Regarding Kim’s appearance, experts have differing views on Kim’s role and the communist regime’s direction in the negotiating process with the US.

“North Koreans have seemed to develop an allergy toward working level talks with the US regardless of counterpart. I think a lot of people are going to see this as a sign of further resistance by North Korea to effective working level engagement,” Scott Snyder, a senior fellow at Council on Foreign Relations, said in an interview with the Voice of America.

Gary Samore, a former White House official who participated in the 1994 North Korea nuclear agreement, also told the news outlet that Kim’s appointment was intended to adjust the level of negotiators, saying Choe is a “too senior official.”

“Choe outranks Stephen Biegun. I see that (the appointment of Kim) as an indication that the North Koreans have identified an official at Stephen Biegun’s level,” Samore said.

Thae, however, stressed that Kim would not be “replacing” Choe, as some claim, but that they would be dividing roles.

“Kim is likely to take charge of the bigger approach plans, such as building trust before denuclearization, and Choe will work on the details of each deal that is to be made with the US,” Thae said.

The North’s vice foreign minister had attended the bilateral or trilateral working-level meeting with Biegun and Lee Do-hoon, Seoul’s special representative for Korean Peninsula peace and security affairs, in Sweden on Jan. 19.

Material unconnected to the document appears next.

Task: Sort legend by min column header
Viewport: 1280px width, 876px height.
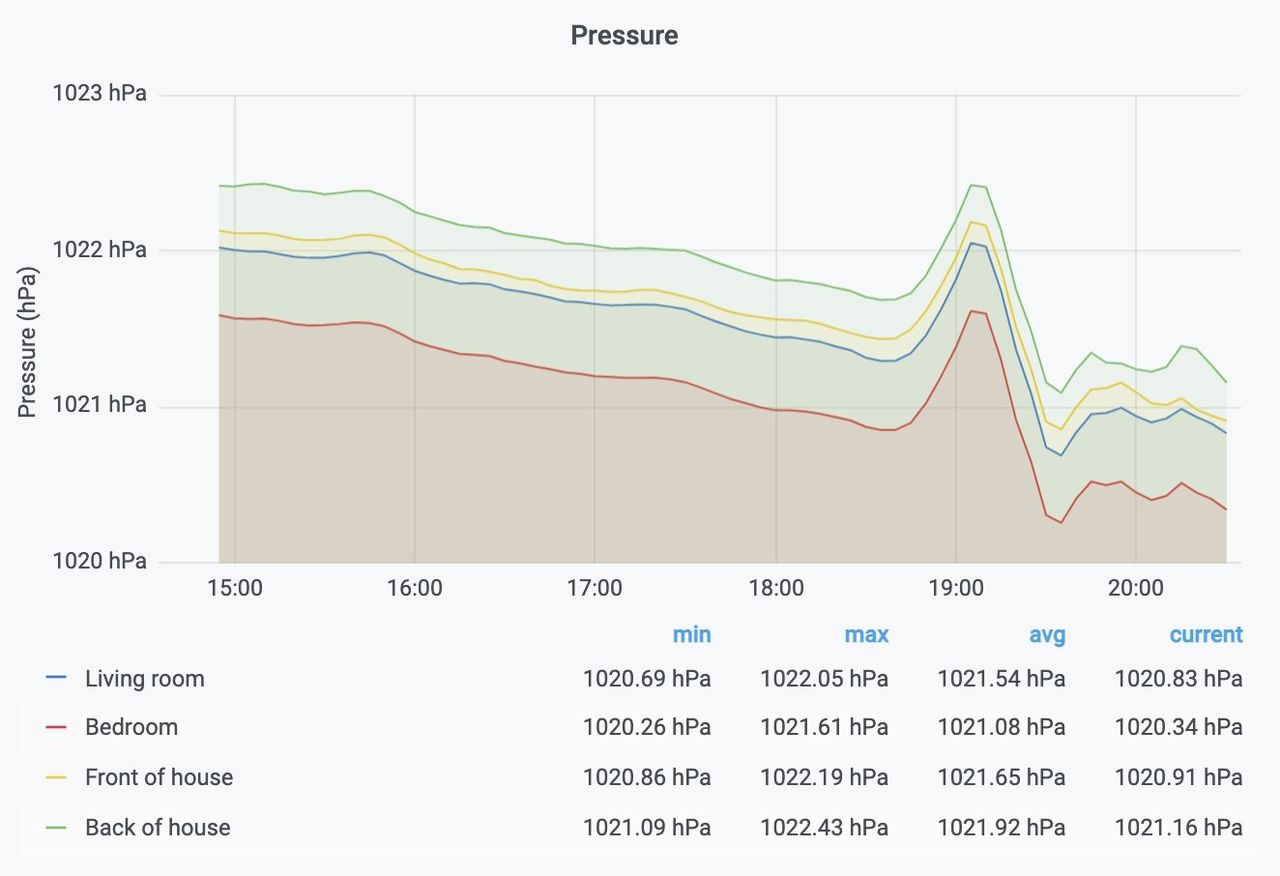Action: 692,635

Hong Min, a research fellow at the Korea Institute for National Unification, agreed they would both take on duties but said that Kim would be the negotiator dealing with details of the denuclearization process and Choe would take on more comprehensive agenda items.

“The denuclearization process is a very sensitive and technical topic and political at the same time. Each sequence of the denuclearization move should be carefully planned for North Korea,” Hong told The Korea Herald.

“Choe is a veteran negotiator who has participated in big summits from the past, so I believe it is more likely that Choe continues to take charge in drawing the bigger picture for the North while Kim focuses on planning the details of the denuclearization.”